There are significant problems in carrying out even Mr. Bush's relatively modest African policy. One of the major elements is the attention he is showing to the global problem of AIDS, for which he has promised $15 billion over the next five years. The Republican-controlled Congress would do well not to betray him on this promise. It is showing signs of doing so as it edges toward eking out $2 billion rather than $3 billion for the first year. Mr. Bush needs to smack them down on this one.

A second issue is the general, logical economic-commercial approach that is the cornerstone of the Bush administration's policy in Africa. It is based on a long-term strategy that says African countries will never be able to stand on their own two feet -- free of having to ask constantly for humanitarian relief to meet disasters and financial aid for development -- until they build economies that provide for reliable export earnings.

The problem Mr. Bush's administration faces in carrying out that policy is of its own making. Africa exports agricultural products. America, the European Union and Japan have in place formidable protection for their own agricultural production that makes African countries virtually unable to compete. In the case of the United States, the Bush administration passed in 2002 a farm bill that included $100 billion in subsidies to American agriculture.

In the area of aid, quite rightly to be directed to African countries that clean up their act in terms of corruption and other barriers to efficient production, is Mr. Bush's Millennium Challenge Account. In principle, it will make $1.3 billion available next year to African and other countries that qualify. In practice, the Republican-controlled Congress is currently gnawing away at that to bring it down to $800 million. Again, Mr. Bush needs to use his own substantial political capital to crack the whip on Congress.

The fourth challenge to the Bush administration's policy in Africa, as highlighted by the trip, is how it deals with political disaster areas -- failed states, if you will -- such as Liberia and the Democratic Republic of the Congo. Many observers and many African players are currently sawing on the administration to intervene militarily in Liberia to restore order, based on a range of to some degree dubious arguments. A decision is expected from Washington in the coming days.

We continue to believe the United States should do no more than provide air and logistical support to West African regional troops put in Liberia to do the job. U.N. Secretary-General Kofi Annan, a West African himself, is apparently arguing in Washington for more extensive U.S. involvement. We continue to see Liberia as an African problem, primarily for Africans to resolve.

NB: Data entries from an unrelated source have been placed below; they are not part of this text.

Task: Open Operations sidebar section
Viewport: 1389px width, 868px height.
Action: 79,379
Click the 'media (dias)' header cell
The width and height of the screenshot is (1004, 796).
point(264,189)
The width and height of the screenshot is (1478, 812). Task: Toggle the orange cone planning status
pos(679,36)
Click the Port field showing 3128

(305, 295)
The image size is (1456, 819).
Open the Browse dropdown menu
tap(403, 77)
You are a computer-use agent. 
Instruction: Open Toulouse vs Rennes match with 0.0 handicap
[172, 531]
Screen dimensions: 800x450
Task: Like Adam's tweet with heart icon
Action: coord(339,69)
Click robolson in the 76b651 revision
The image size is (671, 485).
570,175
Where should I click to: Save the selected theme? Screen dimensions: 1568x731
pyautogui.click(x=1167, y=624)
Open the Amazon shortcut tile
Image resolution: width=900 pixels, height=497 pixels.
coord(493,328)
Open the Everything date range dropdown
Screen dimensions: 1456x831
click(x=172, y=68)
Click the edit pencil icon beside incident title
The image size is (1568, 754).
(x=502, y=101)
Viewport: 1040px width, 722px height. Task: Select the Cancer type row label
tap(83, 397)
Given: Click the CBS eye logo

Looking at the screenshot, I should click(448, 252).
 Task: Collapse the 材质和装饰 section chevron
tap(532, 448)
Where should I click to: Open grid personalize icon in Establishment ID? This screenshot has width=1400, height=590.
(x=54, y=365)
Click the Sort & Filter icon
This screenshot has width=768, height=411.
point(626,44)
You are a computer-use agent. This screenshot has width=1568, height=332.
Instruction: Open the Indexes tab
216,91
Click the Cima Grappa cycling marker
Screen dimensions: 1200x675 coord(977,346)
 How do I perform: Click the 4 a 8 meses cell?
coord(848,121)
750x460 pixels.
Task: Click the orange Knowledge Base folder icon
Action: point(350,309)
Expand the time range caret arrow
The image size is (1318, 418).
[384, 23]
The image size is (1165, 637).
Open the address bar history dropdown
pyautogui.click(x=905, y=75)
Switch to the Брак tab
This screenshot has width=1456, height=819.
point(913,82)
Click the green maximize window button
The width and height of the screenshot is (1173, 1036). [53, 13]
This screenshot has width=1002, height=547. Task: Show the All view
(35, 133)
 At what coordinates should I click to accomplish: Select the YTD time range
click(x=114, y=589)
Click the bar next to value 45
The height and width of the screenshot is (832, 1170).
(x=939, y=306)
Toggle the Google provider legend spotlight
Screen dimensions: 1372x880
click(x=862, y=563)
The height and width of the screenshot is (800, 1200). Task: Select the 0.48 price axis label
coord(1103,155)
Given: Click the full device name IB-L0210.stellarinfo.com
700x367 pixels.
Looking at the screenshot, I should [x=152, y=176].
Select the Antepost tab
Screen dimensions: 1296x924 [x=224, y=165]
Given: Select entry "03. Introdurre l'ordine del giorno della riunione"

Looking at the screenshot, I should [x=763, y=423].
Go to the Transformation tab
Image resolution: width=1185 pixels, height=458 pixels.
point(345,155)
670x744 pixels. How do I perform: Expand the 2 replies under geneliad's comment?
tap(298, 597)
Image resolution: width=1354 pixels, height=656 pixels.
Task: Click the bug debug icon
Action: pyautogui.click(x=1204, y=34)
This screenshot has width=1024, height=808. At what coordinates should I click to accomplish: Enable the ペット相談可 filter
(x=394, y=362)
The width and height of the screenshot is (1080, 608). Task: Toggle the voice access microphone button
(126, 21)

Thus, Mr. Bush returns from his African safari with a full plate, if the trip is to become a serious step in a U.S. policy toward Africa. If he is serious, his agenda should now include full funding of the AIDS commitment, development of measures to somehow help African agricultural production in spite of U.S. protection of its own farmers, full funding of the Millennium Challenge Account and a measured, unstampeded approach to Liberia and other ongoing trouble spots in Africa.

Most of this is difficult. None of it is impossible, given will and energy.